Por Yuri Quadros*
Liberdade religiosa não é enfeite de igreja. É o alicerce que impede o mundo de rachar. Onde o homem pode adorar sem medo, a violência demora mais a explodir. Onde a consciência vira caso de polícia, o fósforo acende toda semana.
Na Nigéria, cristãos vivem numa fogueira sem fim. Aldeias atacadas, cultos interrompidos, luto que volta com frequência assustadora. Nunca se sabe quando o Boko Haram fará mais uma chacina. Não é acidente: é um ecossistema de violência. O Estado omisso, milícias jihadistas tratando o batismo como sentença de morte. Quem acompanha de perto descreve um país onde professar fé pode custar a vida.
Nos Estados Unidos, terra da Primeira Emenda, estátuas decapitadas e igrejas vandalizadas mostram que o ódio também fala na terra da tolerância. Centenas de ataques desde de 2020, atravessando diversos estados. Ainda nesta semana, um homem foi preso com 200 explosivos caseiros planejando explodir a catedral da capital americana. A ironia é brutal: queimar símbolos religiosos em nome da “tolerância”. Tolerância que precisa da mordaça não é tolerância — é opressão pelo medo.
E no Oriente Médio, onde a história cabe numa rua de Jerusalém, fala-se de paz. Israel e Hamas aceitaram um cessar-fogo: libertação de reféns, corredores humanitários. O anúncio tem o selo de Washington e a assinatura de Trump. Mas acordos não são mágica. Sobrevivem de compromissos reais. Se a trégua não vier acompanhada de proteção concreta a santuários, festas, peregrinos e escolas, morre na próxima vingança. Paz sem liberdade de culto é só armistício administrativo.
Simples, antiga e ignorada: liberdade religiosa é a prática que educa a paz. Não apenas direito individual, mas virtude pública. Um povo que aprende a conviver com o sagrado do outro aprende a negociar tudo o mais. É assim que a liberdade funciona: como liturgia civil que disciplina o poder e protege o dissenso. Sem ela, sobram dois caminhos: cassetete e silêncio.
A religião livre não ameaça o Estado — freia sua tentação totalitária. Já a religião capturada vira arma do tirano. Por isso a separação é vital: governos protegem templos, não escrevem doutrinas. Comunidades celebram, consciências respondem a Deus. Quando essas fronteiras se misturam, não se ganha cidadãos — se fabrica soldados.
A Nigéria ensina o preço do vazio estatal. Os EUA lembram que vandalismo simbólico é ensaio da violência física: quem derruba santos hoje, derruba vizinhos amanhã — que o martírio de Charlie Kirk não seja esquecido. O Oriente Médio dá a lição mais dura: sem proteção ao culto, à peregrinação, à catequese, o melhor acordo se dissolve na primeira reza interrompida por sirenes. Paz se mede por procissões seguras.
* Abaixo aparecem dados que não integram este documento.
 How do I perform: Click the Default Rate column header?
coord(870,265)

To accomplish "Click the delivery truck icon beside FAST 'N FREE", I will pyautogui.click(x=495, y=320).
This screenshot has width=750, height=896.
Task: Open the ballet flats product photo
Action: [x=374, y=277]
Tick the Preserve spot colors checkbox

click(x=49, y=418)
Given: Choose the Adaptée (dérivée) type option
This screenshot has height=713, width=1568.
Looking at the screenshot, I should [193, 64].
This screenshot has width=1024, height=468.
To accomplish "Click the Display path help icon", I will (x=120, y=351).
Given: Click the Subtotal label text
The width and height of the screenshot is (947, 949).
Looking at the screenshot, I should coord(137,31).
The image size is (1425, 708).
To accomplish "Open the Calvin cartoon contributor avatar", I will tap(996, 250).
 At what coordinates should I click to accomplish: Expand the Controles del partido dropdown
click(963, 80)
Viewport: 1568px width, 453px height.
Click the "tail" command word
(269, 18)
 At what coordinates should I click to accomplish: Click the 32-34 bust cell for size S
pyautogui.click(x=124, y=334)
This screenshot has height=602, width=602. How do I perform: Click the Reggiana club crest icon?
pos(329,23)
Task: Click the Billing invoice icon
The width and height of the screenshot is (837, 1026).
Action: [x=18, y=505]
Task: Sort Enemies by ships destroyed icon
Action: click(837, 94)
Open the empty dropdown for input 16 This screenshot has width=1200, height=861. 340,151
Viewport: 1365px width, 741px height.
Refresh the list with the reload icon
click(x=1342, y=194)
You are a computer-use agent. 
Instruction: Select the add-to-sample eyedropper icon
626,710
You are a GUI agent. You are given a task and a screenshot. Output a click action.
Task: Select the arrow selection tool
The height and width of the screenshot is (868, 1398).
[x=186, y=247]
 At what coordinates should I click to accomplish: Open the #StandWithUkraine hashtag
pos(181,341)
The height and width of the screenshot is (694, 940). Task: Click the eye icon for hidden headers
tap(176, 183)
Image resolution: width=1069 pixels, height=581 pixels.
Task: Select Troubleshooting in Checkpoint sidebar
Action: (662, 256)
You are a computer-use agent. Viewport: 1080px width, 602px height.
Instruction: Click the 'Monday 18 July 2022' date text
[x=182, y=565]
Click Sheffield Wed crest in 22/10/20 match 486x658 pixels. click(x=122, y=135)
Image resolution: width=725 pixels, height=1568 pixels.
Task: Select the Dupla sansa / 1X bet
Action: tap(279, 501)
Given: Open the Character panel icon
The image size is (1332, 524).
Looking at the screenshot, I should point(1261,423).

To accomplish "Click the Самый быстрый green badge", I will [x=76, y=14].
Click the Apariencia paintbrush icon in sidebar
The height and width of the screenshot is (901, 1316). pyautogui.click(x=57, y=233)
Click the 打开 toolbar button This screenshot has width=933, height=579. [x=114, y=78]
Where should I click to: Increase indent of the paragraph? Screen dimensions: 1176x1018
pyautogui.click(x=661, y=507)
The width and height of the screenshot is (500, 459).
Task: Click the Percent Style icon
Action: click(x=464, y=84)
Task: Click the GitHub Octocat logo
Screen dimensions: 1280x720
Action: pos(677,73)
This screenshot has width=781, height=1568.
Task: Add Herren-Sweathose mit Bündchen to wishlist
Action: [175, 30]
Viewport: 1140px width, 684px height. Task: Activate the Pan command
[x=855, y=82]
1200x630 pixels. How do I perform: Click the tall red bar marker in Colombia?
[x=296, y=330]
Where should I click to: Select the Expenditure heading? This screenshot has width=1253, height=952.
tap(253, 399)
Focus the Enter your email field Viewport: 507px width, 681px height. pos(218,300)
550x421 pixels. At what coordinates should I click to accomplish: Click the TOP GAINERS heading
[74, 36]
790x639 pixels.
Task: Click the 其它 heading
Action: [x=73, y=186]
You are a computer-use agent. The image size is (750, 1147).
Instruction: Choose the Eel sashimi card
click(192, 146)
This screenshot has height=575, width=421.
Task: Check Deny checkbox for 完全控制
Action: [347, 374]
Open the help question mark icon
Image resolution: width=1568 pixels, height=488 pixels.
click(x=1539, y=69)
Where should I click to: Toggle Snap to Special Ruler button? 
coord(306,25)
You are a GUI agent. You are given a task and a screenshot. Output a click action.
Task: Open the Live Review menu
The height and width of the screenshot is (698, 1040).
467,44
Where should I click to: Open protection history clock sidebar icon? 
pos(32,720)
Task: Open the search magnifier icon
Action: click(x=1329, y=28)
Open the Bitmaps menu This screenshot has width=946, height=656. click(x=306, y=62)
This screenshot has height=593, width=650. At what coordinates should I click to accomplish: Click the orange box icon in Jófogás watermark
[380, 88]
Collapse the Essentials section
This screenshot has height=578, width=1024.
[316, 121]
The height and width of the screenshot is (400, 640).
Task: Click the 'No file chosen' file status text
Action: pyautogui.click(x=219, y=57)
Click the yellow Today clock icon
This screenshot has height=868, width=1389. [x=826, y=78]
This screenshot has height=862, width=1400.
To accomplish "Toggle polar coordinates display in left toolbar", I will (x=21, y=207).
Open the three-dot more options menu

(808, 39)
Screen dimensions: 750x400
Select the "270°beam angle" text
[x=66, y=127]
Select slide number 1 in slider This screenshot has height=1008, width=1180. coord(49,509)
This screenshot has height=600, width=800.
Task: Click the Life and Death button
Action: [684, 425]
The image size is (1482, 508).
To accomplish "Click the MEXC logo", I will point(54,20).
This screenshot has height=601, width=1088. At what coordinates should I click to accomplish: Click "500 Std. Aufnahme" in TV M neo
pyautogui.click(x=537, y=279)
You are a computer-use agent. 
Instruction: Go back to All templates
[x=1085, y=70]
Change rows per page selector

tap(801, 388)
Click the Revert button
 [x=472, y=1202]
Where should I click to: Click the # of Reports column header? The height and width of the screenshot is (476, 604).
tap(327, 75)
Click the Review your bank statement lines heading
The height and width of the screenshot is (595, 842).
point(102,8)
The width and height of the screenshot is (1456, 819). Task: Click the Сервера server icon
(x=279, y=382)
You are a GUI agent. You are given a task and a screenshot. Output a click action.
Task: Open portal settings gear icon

“Mas religião divide.” Não: poder sem freios divide. Religião livre integra — treina-nos a viver com o inegociável do outro. Este é o milagre da nossa razão: ela transforma convicções totais em convivência possível. Dá ao Estado o papel modesto de guarda-chuva, não o autoriza a escrever catecismos ou queimar igrejas.
O acordo em Gaza só vingará se garantir que ninguém precise trocar a Bíblia por um colete à prova de balas; que sinagogas, mesquitas e igrejas tenham silêncio respeitado; que crianças possam perguntar pelo nome de Deus sem que um homem de farda responda primeiro. Essa promessa vale para todos — crentes e céticos — porque o que está em jogo não é vitória teológica, mas derrota do medo.
O fim que desejamos não é unanimidade, é paz. E paz, na prática, é o domingo intacto, a festa do vizinho intacta, o feriado do outro intacto. É o policial guardando a porta do templo, não o tribunal escrevendo o sermão. É a política aceitando que há fronteiras que não lhe pertencem.
Não por acaso, o liberalismo clássico nasce da defesa da liberdade religiosa — ela é tanto a primeira muralha quanto o último refúgio da civilização. Onde essa liberdade cai, a guerra entra de sandálias; onde resiste, até inimigos aprendem a falar baixo. Que a Nigéria nos comova, que a América nos desperte, que Jerusalém nos ensine. A paz verdadeira começa quando o homem pode se ajoelhar sem pedir licença — e o Estado, enfim, aprende a tirar o chapéu diante do sagrado.
Yuri Quadros é cofundador do Instituto Aliança da Camélias, diretor de formação do IFL-BH, conselheiro da Rede Liberdade e colunista do Boletim da Liberdade.